Terrível manchador de roupas, calçamentos e carros, desponta agora o roxo jambolão, pelas mãos e mentes de pesquisadores da Universidade Estadual de Campinas (Unicamp), como uma ferramenta eficiente para a destruição de células cancerosas. Quando as antocianinas do fruto foram confrontadas com células leucêmicas, 90% destas morreram, enquanto que em ensaio casado com células normais apenas 20% experimentaram a morte. Daniella Campos e Adriana Rossi, envolvidas com a promissora pesquisa, têm como meta distinguir o princípio bioativo responsável pelo efeito biológico (se uma antocianina, seu produto de hidrólise antocianidina ou algum derivado que teria então como precursor o pigmento nativo). A tarefa ficará algo facilitada, pois em comparação com a jabuticaba, amora e uva, as quais contêm uma pluralidade de antocianinas (em média, 8), o jambolão contém apenas três, em acordo aos achados de {H. Sagrawat, A.S. Mann & M.D. Kharya (2006) Pharmacognosy Magazine, 96-105} : delfinidina-3-gentiobiosídio, malvidina-3-laminaribiosídio e petunidina-3-gentiobiosídio.
A planta tem sido enfocada também de outros ângulos. Pesquisadores do Instituto de Tecnologia de Fármacos (Farmanguinhos, Fiocruz) tem observado que extratos das folhas do jambolão, além de ação antiinflamatória, têm também atividade antialérgica semelhante ao corticóide dexametasona. Além do jamelão são investigadas também outras mirtáceas como E. sulcata (um tipo de pitanga), E. brasiliensis (grumixama), E. involucatra (cereja-do-rio-grande) e E. aquea (um outro tipo de jambo). Quando se conduziu o ?teste da pata?, injetando uma substância inflamatória na pata de cobaias, os extratos de todas estas plantas foram capazes de reduzir o processo inflamatório em cerca de 50%. Todavia, quando a injeção foi de uma substância alérgica, apenas o extrato de jambolão funcionou e com uma eficiência de redução do quadro patológico em 80% e isto no reduzido tempo de 30 minutos. O resultado, alvissareiro, foi repetido, com sucesso, em camundongos especiais alérgicos à albumina. A esperança é que o extrato (ou sua forma purificada) venha a integrar a Relação Nacional de Medicamentos Essenciais (Rename). Vale assinalar a polivalência do jamelão pois pesquisadores indianos já haviam apontado que o chá da polpa do fruto tem efeito hipoglicemiante (baixando a concentração de glucose circulante; fato de interesse no controle e terapia da diabetes) {S. Achrekar, G.S. Kaklij, M.S. Pote & S,M. Kelkar (1991) 5(2):143-7}. Os efeitos foram confirmados em ratos com diabetes induzida por estreptozotocina e até em células isoladas de ilhotas de Langerhans, modelos nos quais se detectou níveis aumentados de insulina.
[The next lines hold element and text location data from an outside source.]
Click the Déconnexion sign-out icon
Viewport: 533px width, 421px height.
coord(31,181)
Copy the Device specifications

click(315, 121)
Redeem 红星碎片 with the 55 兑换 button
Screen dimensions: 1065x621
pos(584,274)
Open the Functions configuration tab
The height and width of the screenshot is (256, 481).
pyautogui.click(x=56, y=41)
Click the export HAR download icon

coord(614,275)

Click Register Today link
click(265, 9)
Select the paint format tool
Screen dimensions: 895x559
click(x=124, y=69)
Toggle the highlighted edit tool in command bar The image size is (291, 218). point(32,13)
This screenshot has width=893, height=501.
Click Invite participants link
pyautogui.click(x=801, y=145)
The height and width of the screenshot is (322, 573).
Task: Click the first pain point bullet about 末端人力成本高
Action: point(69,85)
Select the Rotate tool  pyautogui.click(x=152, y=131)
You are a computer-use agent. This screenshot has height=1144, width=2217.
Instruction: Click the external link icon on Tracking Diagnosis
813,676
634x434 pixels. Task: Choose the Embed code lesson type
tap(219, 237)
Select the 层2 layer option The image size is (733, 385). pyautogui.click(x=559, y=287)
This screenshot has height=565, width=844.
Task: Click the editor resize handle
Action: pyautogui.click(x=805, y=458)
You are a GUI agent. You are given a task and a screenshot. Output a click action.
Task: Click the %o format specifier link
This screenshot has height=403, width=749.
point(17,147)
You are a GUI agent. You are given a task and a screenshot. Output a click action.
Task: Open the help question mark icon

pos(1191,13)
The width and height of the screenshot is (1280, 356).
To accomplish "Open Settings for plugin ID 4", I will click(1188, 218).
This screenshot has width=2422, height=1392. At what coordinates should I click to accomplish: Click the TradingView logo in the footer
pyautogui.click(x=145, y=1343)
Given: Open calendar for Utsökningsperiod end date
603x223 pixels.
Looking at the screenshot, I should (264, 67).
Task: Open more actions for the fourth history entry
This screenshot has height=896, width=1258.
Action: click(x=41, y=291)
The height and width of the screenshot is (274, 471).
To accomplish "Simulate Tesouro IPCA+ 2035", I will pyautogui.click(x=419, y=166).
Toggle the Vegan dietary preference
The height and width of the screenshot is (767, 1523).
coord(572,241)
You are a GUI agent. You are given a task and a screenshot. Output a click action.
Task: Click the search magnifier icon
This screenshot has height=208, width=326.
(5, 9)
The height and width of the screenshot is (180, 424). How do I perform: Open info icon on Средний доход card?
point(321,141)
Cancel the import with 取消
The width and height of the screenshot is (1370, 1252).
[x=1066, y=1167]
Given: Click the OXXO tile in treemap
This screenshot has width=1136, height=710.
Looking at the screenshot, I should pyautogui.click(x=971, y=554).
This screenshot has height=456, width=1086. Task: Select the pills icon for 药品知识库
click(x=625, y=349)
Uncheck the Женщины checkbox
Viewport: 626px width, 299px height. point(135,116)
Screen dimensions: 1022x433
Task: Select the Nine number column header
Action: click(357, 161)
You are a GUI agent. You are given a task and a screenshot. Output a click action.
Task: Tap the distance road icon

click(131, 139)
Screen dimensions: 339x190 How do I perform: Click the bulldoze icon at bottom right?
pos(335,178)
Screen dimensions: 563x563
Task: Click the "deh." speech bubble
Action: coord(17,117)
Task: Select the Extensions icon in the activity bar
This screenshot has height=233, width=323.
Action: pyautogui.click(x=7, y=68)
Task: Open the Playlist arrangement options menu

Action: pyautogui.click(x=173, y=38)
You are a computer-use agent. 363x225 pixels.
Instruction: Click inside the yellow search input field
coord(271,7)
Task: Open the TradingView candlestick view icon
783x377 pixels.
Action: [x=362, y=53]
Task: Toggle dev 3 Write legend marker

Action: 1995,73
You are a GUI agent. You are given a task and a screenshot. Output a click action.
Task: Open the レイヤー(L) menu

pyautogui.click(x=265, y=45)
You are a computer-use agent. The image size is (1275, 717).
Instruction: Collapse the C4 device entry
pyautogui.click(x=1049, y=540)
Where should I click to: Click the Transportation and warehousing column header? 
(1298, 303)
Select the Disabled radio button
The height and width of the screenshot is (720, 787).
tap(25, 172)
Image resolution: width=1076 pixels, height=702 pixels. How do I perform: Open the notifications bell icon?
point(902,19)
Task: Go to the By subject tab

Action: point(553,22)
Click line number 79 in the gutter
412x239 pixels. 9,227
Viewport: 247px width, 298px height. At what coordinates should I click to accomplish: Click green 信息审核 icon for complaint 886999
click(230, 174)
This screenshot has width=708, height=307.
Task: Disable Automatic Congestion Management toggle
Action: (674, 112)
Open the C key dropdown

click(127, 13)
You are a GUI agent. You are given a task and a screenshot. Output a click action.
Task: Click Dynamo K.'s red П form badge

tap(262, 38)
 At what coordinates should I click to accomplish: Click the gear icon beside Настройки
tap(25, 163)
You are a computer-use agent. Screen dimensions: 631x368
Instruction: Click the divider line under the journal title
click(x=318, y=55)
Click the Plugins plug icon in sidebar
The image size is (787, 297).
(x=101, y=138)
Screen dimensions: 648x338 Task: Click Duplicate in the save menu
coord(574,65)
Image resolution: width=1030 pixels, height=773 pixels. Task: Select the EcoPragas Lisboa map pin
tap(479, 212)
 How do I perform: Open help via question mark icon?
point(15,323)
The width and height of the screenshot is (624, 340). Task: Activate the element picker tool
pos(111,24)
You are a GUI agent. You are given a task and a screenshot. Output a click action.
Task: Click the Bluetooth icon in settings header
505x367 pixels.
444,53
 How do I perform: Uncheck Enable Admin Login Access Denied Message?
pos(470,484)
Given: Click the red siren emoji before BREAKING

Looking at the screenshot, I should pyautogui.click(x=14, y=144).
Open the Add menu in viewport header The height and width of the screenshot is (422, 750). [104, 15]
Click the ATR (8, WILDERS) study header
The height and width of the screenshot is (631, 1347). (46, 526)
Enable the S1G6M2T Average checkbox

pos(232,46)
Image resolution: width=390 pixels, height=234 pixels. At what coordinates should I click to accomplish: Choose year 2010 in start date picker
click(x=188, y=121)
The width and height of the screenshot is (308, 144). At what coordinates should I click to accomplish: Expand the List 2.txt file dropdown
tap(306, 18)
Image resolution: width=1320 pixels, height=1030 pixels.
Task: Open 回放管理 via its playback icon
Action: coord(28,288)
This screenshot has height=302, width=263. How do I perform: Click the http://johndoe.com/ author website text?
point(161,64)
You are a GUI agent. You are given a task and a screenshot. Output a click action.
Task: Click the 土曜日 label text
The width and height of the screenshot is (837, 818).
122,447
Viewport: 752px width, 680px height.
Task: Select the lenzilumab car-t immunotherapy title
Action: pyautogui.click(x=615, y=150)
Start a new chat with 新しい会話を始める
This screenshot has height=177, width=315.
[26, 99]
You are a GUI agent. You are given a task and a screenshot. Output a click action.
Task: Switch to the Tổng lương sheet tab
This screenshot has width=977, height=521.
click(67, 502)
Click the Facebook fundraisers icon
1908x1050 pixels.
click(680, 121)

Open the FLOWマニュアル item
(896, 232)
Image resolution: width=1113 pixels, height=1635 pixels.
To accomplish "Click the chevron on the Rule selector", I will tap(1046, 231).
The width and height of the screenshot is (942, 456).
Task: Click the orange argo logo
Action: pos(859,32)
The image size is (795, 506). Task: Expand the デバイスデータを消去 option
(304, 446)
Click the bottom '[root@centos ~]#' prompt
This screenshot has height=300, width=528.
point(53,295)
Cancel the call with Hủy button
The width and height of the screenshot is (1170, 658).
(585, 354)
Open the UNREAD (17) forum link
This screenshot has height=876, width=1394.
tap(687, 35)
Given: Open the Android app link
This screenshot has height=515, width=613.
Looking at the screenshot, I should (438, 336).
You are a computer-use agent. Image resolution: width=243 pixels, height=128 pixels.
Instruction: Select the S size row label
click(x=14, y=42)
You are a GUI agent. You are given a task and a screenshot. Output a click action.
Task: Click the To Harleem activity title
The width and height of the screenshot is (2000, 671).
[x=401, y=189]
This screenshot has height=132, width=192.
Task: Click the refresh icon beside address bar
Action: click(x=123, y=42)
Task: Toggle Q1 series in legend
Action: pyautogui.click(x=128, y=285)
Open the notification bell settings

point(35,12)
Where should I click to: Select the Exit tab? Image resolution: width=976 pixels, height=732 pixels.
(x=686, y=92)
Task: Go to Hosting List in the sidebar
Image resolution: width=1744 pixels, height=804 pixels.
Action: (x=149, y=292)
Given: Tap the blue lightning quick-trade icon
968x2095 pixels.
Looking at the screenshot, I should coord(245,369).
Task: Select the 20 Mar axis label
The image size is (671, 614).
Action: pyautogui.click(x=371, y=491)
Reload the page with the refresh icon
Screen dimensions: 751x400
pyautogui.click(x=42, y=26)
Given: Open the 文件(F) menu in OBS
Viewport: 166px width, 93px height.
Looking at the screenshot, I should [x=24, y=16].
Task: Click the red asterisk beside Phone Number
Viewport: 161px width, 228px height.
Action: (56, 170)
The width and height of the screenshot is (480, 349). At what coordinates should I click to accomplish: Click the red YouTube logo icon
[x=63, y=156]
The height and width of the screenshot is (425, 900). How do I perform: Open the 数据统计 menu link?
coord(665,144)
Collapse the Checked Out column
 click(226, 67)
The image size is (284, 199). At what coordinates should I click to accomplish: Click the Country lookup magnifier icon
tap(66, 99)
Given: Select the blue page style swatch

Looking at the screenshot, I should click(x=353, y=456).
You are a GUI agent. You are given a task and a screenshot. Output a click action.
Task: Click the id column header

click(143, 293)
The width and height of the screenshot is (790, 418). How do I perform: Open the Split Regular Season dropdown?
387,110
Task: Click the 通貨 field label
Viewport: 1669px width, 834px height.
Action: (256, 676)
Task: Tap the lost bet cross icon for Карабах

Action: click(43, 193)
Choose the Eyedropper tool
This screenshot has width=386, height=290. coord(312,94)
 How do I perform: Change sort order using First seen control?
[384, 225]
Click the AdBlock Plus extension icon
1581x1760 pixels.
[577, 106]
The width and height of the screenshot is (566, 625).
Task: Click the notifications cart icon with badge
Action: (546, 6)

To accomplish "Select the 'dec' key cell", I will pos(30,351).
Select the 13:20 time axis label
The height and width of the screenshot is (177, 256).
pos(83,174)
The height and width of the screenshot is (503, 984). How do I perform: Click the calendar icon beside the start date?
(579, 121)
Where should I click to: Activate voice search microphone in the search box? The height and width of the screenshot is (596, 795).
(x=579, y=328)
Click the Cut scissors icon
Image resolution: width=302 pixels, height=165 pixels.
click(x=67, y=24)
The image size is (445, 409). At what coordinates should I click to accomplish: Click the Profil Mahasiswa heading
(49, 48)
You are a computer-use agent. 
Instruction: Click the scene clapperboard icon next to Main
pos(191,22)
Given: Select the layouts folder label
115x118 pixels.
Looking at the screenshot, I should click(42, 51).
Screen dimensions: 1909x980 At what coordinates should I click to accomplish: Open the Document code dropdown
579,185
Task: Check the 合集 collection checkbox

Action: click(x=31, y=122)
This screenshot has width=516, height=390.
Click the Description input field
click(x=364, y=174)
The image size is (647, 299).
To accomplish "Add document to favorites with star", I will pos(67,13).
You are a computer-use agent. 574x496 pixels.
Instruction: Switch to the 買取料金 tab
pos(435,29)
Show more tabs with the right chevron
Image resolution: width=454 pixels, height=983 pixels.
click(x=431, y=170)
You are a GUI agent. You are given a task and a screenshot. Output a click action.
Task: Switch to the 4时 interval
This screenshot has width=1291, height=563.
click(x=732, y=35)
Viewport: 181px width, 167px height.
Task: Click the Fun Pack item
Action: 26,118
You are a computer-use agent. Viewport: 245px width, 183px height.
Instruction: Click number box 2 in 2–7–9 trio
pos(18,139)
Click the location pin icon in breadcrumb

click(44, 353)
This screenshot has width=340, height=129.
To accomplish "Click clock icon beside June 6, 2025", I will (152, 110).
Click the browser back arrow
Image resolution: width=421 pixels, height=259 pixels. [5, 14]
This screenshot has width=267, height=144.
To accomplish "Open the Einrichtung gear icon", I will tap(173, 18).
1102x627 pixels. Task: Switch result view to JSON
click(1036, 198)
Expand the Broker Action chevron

Outro enfoque radicalmente diferenciado é a utilização dos corantes naturais do jambolão {C. G. Garcia, A.S. Pólo e N.Y. Iha (2003) An. Acad. Brasil. Ciênc., 75(2) 163-165} como um sensibilizador natural para revestimento de um semicondutor. A partir da luz solar tal célula fotoeletroquímica gera eletricidade com corrente e potencial significativos: 2,3 mA e 711 mV.